• [Task statement]
Would you retype the listing below exactly as given?

• [Data for the task]
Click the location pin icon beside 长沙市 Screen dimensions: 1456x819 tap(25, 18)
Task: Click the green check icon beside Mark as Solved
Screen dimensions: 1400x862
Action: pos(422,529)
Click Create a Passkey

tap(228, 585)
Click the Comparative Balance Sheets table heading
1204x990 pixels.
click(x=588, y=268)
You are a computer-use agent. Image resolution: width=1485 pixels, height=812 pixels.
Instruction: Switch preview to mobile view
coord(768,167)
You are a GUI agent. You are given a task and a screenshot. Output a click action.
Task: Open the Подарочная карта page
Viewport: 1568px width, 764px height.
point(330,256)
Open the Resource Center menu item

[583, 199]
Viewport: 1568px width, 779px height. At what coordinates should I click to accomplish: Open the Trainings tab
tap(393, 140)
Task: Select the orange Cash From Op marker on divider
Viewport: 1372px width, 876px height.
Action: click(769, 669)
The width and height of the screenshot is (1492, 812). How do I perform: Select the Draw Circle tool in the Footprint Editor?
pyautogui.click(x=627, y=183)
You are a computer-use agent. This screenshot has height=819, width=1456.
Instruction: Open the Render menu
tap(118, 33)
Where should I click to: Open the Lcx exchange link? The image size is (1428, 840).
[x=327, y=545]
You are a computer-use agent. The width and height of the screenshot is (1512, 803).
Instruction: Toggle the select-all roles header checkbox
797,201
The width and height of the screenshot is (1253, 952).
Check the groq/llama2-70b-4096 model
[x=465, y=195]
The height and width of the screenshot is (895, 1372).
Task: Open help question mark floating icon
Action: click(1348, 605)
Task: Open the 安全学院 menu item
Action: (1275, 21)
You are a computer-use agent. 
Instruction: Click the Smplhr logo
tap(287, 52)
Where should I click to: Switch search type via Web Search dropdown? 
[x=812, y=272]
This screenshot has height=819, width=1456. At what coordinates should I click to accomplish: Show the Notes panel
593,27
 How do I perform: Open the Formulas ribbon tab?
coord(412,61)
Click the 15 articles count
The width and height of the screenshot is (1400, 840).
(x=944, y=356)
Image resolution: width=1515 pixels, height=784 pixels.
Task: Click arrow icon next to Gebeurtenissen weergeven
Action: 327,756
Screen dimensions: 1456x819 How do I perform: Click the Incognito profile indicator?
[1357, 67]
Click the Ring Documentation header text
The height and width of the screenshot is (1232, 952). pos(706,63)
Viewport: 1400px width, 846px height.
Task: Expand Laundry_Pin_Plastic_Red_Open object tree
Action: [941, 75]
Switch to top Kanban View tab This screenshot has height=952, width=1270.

• [Answer to the exercise]
Click the location pin icon beside 长沙市 Screen dimensions: 1456x819 tap(25, 18)
Task: Click the green check icon beside Mark as Solved
Screen dimensions: 1400x862
Action: pos(422,529)
Click Create a Passkey

tap(228, 585)
Click the Comparative Balance Sheets table heading
1204x990 pixels.
click(x=588, y=268)
You are a computer-use agent. Image resolution: width=1485 pixels, height=812 pixels.
Instruction: Switch preview to mobile view
coord(768,167)
You are a GUI agent. You are given a task and a screenshot. Output a click action.
Task: Open the Подарочная карта page
Viewport: 1568px width, 764px height.
point(330,256)
Open the Resource Center menu item

[583, 199]
Viewport: 1568px width, 779px height. At what coordinates should I click to accomplish: Open the Trainings tab
tap(393, 140)
Task: Select the orange Cash From Op marker on divider
Viewport: 1372px width, 876px height.
Action: click(769, 669)
The width and height of the screenshot is (1492, 812). How do I perform: Select the Draw Circle tool in the Footprint Editor?
pyautogui.click(x=627, y=183)
You are a computer-use agent. This screenshot has height=819, width=1456.
Instruction: Open the Render menu
tap(118, 33)
Where should I click to: Open the Lcx exchange link? The image size is (1428, 840).
[x=327, y=545]
You are a computer-use agent. The width and height of the screenshot is (1512, 803).
Instruction: Toggle the select-all roles header checkbox
797,201
The width and height of the screenshot is (1253, 952).
Check the groq/llama2-70b-4096 model
[x=465, y=195]
The height and width of the screenshot is (895, 1372).
Task: Open help question mark floating icon
Action: click(1348, 605)
Task: Open the 安全学院 menu item
Action: (1275, 21)
You are a computer-use agent. 
Instruction: Click the Smplhr logo
tap(287, 52)
Where should I click to: Switch search type via Web Search dropdown? 
[x=812, y=272]
This screenshot has height=819, width=1456. At what coordinates should I click to accomplish: Show the Notes panel
593,27
 How do I perform: Open the Formulas ribbon tab?
coord(412,61)
Click the 15 articles count
The width and height of the screenshot is (1400, 840).
(x=944, y=356)
Image resolution: width=1515 pixels, height=784 pixels.
Task: Click arrow icon next to Gebeurtenissen weergeven
Action: 327,756
Screen dimensions: 1456x819 How do I perform: Click the Incognito profile indicator?
[1357, 67]
Click the Ring Documentation header text
The height and width of the screenshot is (1232, 952). pos(706,63)
Viewport: 1400px width, 846px height.
Task: Expand Laundry_Pin_Plastic_Red_Open object tree
Action: [941, 75]
Switch to top Kanban View tab This screenshot has height=952, width=1270.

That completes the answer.